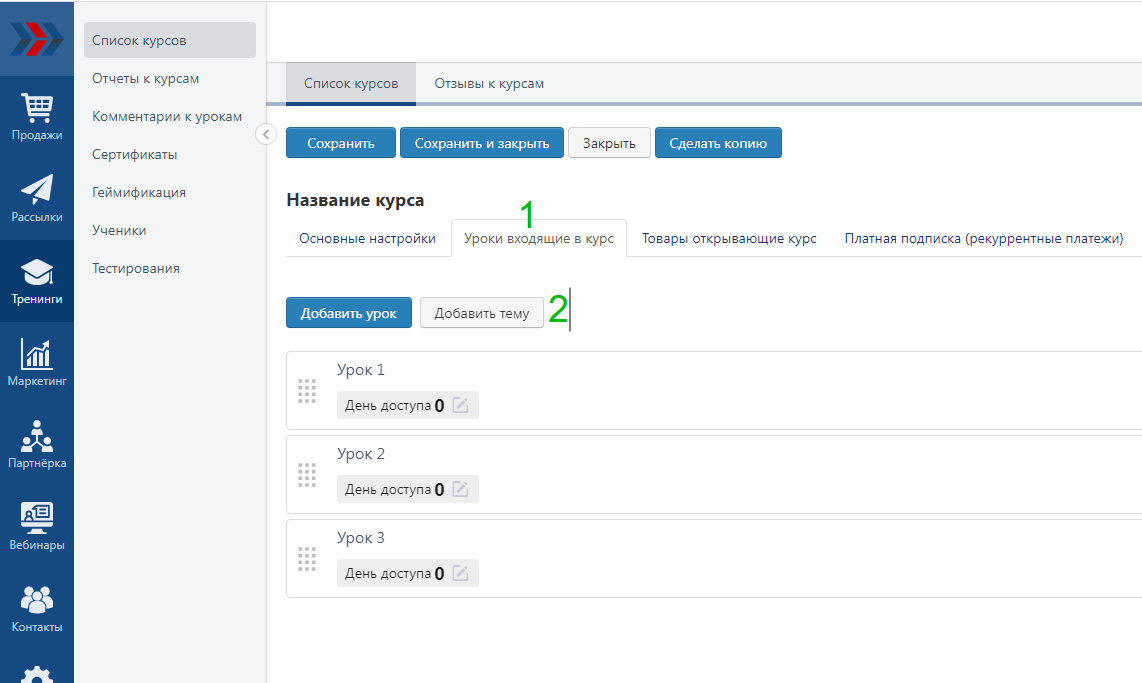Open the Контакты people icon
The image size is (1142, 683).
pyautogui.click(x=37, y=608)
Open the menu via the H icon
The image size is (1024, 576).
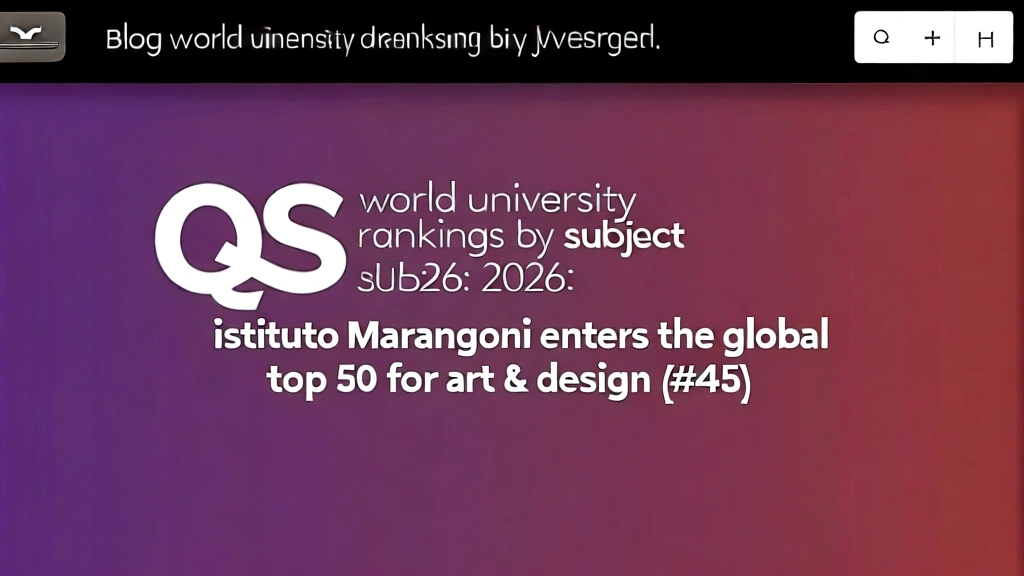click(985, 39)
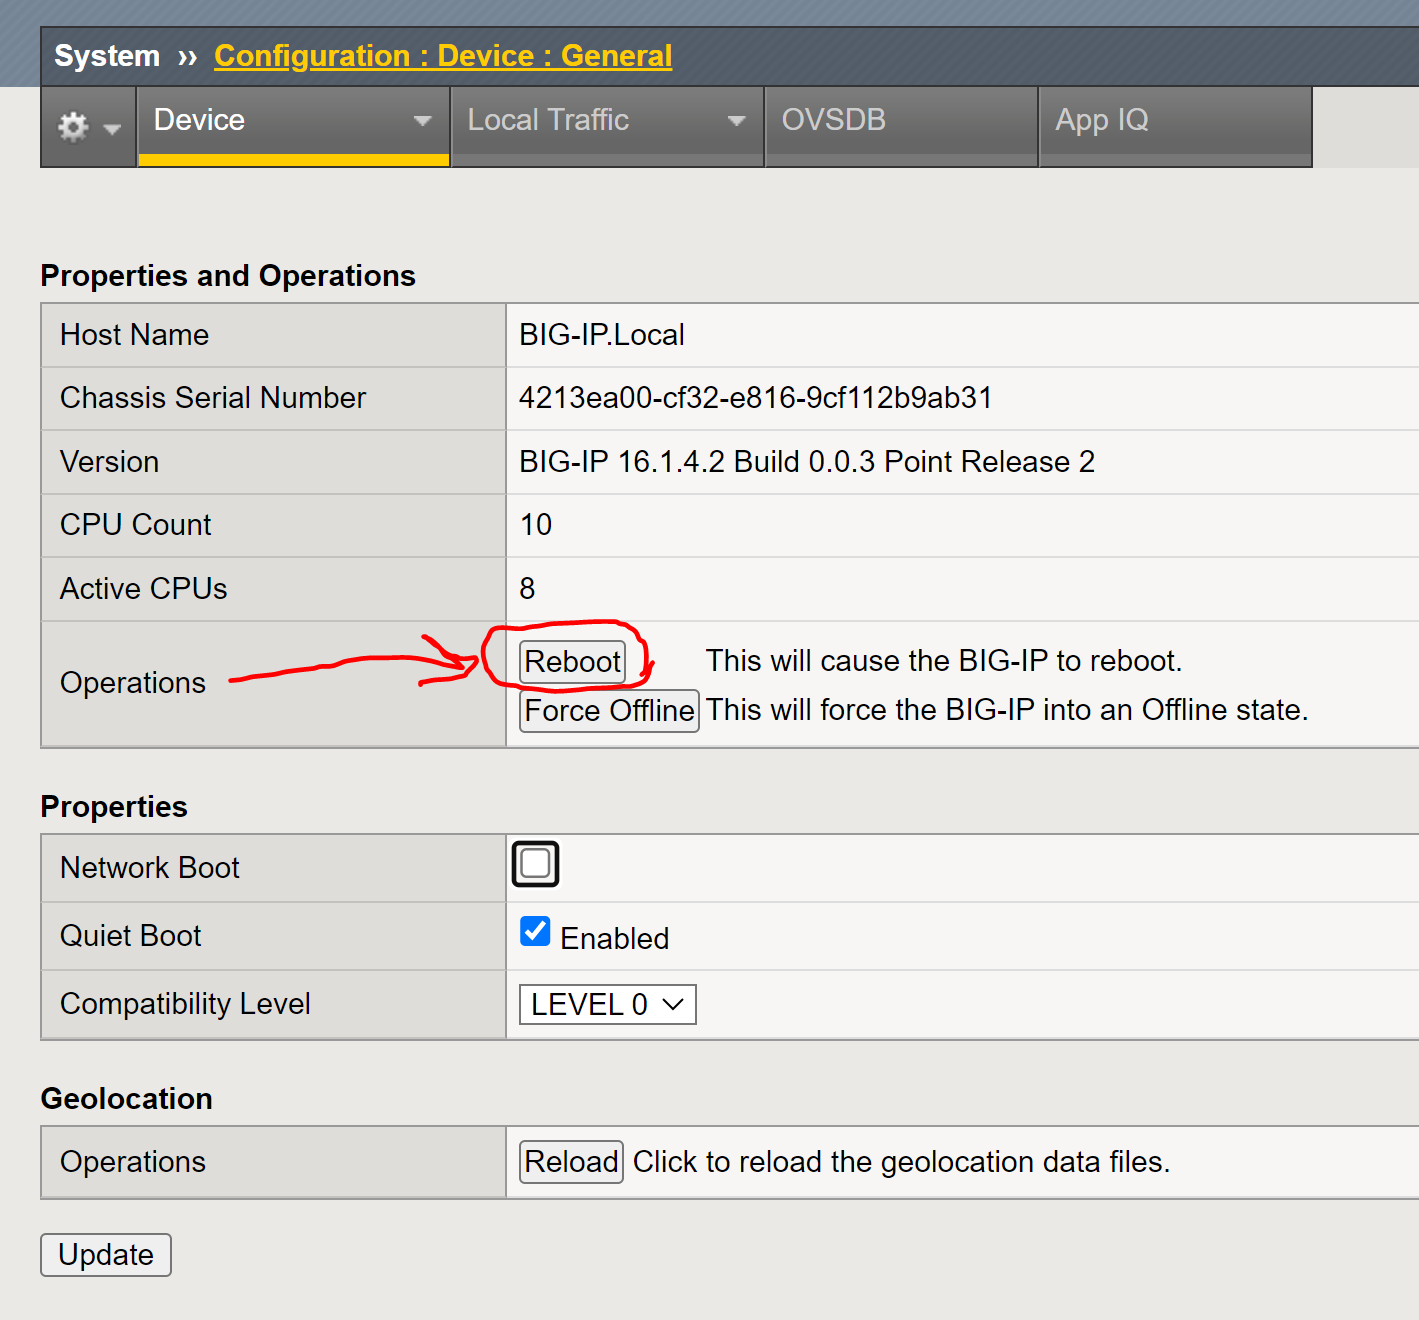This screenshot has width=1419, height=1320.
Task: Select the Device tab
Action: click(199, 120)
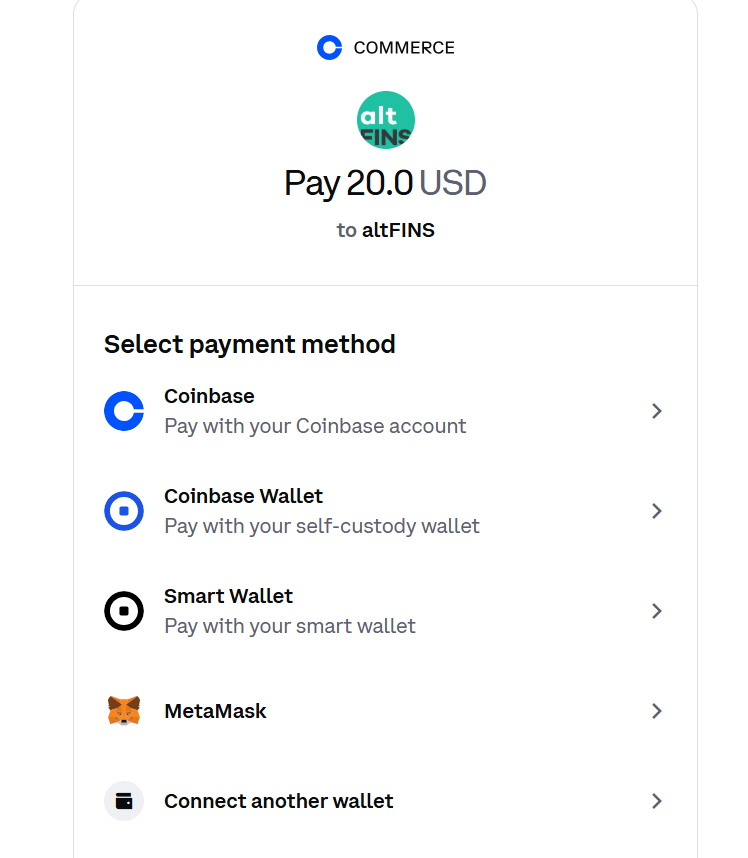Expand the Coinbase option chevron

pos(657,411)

_ _ _ _ _

Please set down, word for word, the lines starting at the line that holds "Open the menu via the H icon" and running to the end of the listing, with no pictures.

Result for this exercise -
Open the menu via the H icon
The image size is (1024, 576).
click(985, 39)
This screenshot has width=1419, height=1320.
Task: Select the Device tab
Action: click(199, 120)
Expand the Coinbase option chevron

pos(657,411)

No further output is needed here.